“It was early in August when Frank Skeffington decided--or rather, announced his decision, which actually had been arrived at some months before--to run for re-election as mayor of the city.”—Edwin O’Connor, The Last Hurrah (1956)
(The author of one of the greatest—no, make that two of the greatest—American political novels was born in Providence, R.I., on this date in 1918. He died in 1968, only 49 years old, and I can’t help lamenting how much the literary world lost with his untimely passing. His friends lost something more: the infinite pleasure of his company. As you might guess from the dialogue of his novels, he had a great ear for dialogue who made listeners chuckle with his accomplished mimicry. Reminiscenses from friends such as Arthur M. Schlesinger Jr. and Alfred Kazin were invariably warm and fond.
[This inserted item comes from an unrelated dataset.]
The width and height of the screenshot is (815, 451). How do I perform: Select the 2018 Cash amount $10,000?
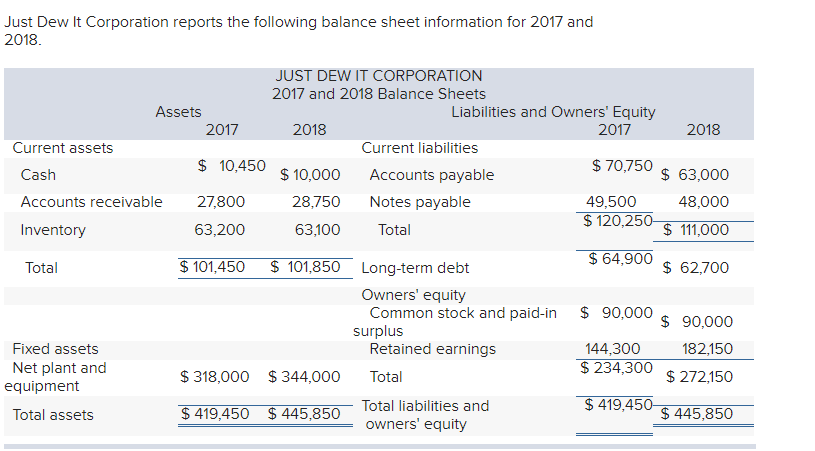pyautogui.click(x=310, y=176)
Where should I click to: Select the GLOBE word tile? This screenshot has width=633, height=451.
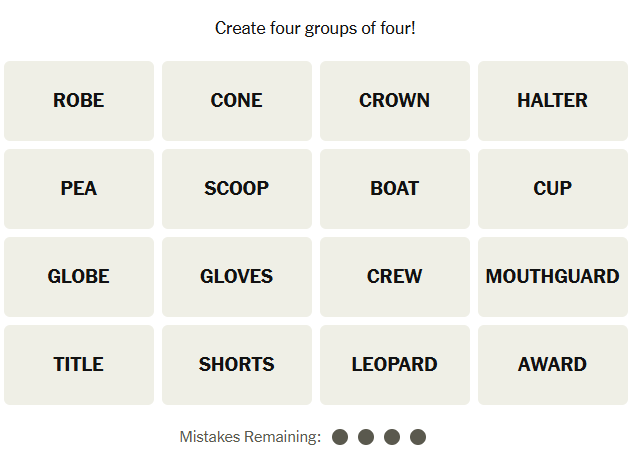[x=79, y=277]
I wrote that O’Connor wrote two great political novels. The second is now forgotten when it isn’t being confused with a later product of another medium: All in the Family (1966). Like The Last Hurrah, it was viewed as a roman a clef—in this case, since it dealt with a rich Irish-American patriarch, a charismatic politician son, and a second son who served as campaign manager, as a commentary on the Kennedys. The controversy might have initially spurred sales, but it probably lessened its critical reputation—unfairly, I think, since the events of the book, by their conclusion, diverge considerably from that of the famous Massachusetts clan.
If you want another side of O’Connor, I urge you to hunt down The Edge of Sadness (1961). If it was All in the Family’s lot to be confused with a sitcom, it was this other novel’s misfortune to be overshadowed by a catchphrase spawned by another novel from the same year—Catch-22, by Joseph Heller. O’Connor beat Heller for the Pulitzer Prize—a move widely interpreted as O'Connor's consolation prize for being snubbed for The Last Hurrah.
The Edge of Sadness features an often-hilarious protagonist in Charlie Carmody, but the character who by the end of the book stands out the most is the narrator, Fr. Hugh Kennedy, a burnt-out case and recovering alcoholic. His assignment to a decaying inner-city parish looks like a dead end, since he has little or no rapport with his immigrant flock. Bit by bit, however—like most of us—Fr. Kennedy receives grace in unexpected ways. As with The Last Hurrah, O’Connor has caught perfectly an institution in transition. You won’t find a heroic priest out of the Bing Crosby-Spencer Tracy-Gregory Peck mode of the 1930s and 1940s, but you’ll certainly find one believable and human--one who, like St Paul, "rejoicing in hope, patient in tribulation," might serve as an appropriate humble stand-in for Christ in a post-scandal clerical world.)